# Breeding show does



## scooter206 (Apr 4, 2013)

Hi Im looking to buy and show a breeding doe(boer goat) I already show boer weathers and I was wondering what the difference is in showing can anyone help


----------



## ksalvagno (Oct 6, 2009)

It should be the same.


----------



## Tenacross (May 26, 2011)

There is no "bracing" in ABGA shows. Other than that, the rules of good showmanship are probably the same. I'm not sure if you were talking about ABGA shows or not. If it's not an ABGA show, then I would do what everybody else is doing.


----------



## scooter206 (Apr 4, 2013)

Tenacross said:


> There is no "bracing" in ABGA shows. Other than that, the rules of good showmanship are probably the same. I'm not sure if you were talking about ABGA shows or not. If it's not an ABGA show, then I would do what everybody else is doing.
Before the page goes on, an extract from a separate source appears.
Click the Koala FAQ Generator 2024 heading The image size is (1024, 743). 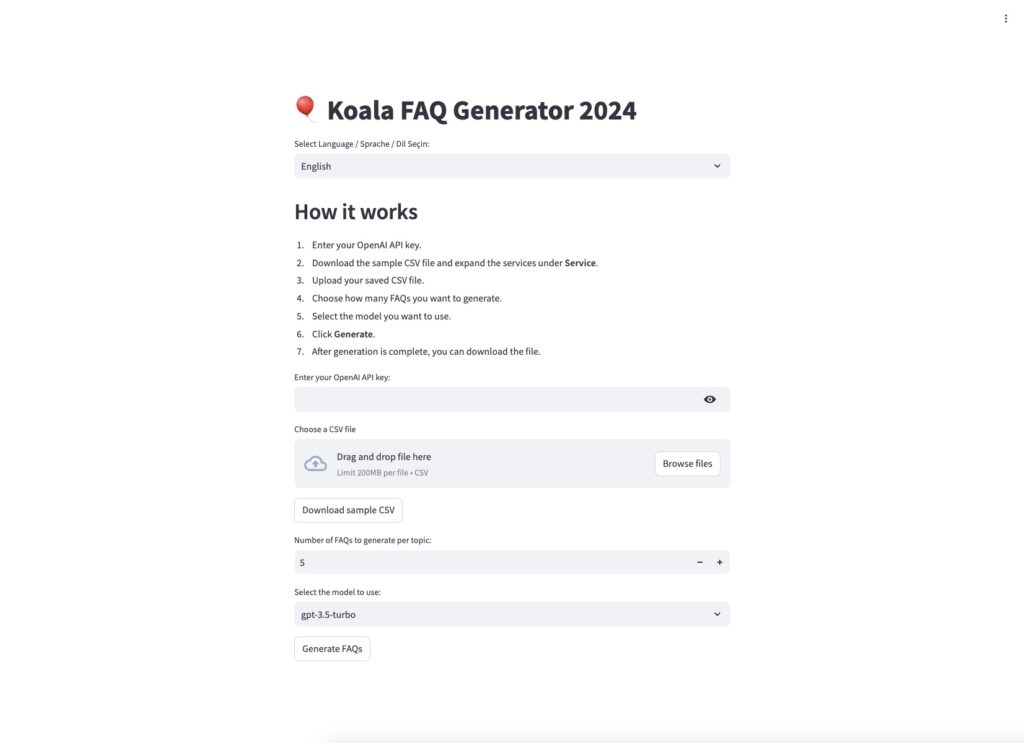[x=481, y=110]
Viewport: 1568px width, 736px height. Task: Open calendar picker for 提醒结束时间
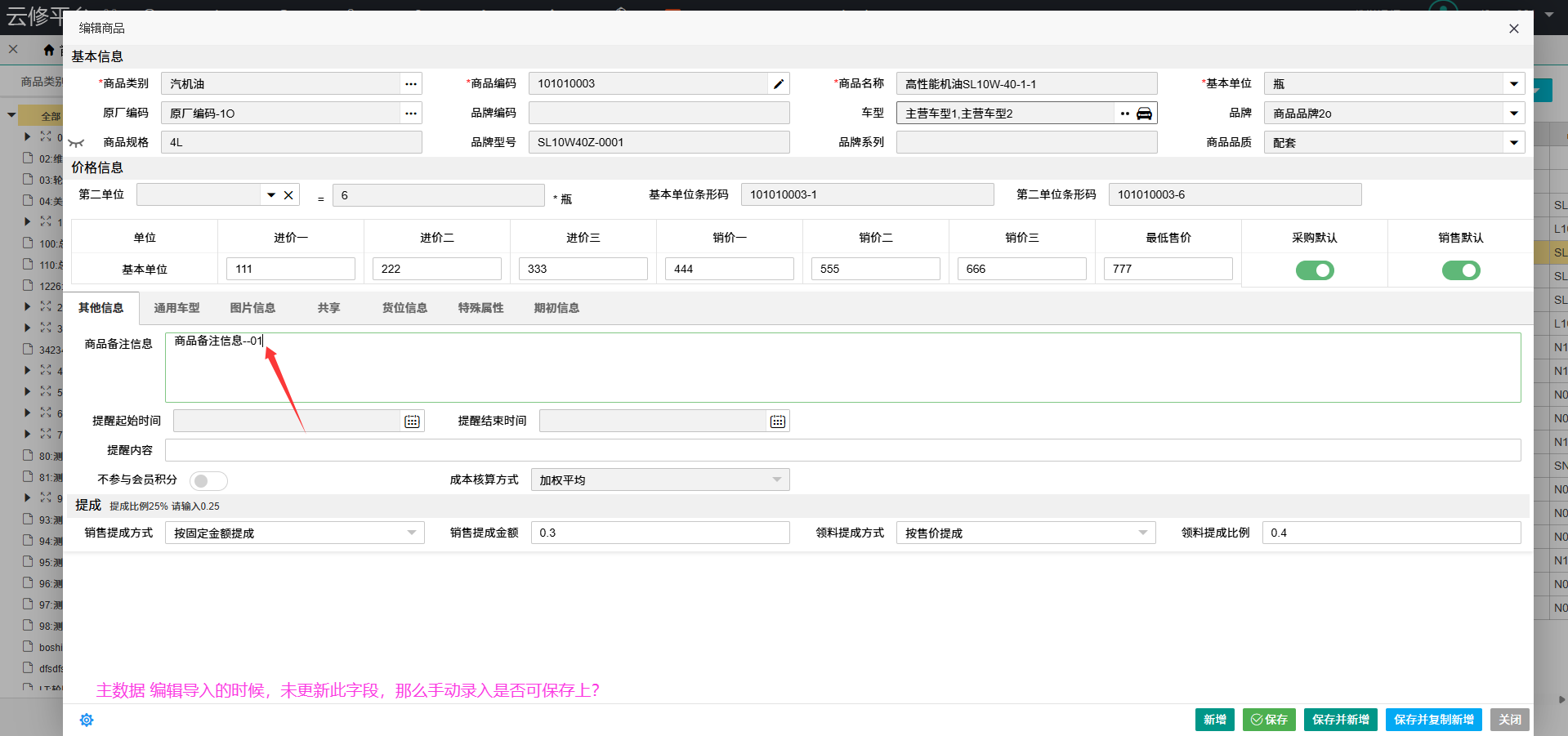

Do you know if they brace the does at major shows


----------



## Tenacross (May 26, 2011)

scooter206 said:


> Do you know if they brace the does at major shows


What kind of major show?


----------



## scooter206 (Apr 4, 2013)

Fort Worth and do you know if houston has a breeding goat show


----------



## Tenacross (May 26, 2011)

scooter206 said:


> Fort Worth and do you know if houston has a breeding goat show


I'm sorry. I live in Washington State and only show ABGA. I *think* those shows you speak of have open doe and wether shows *and* an ABGA show.
Bracing is not allowed in ABGA shows. It's even in the rules. I think the non-ABGA shows *probably* brace, but I really don't know.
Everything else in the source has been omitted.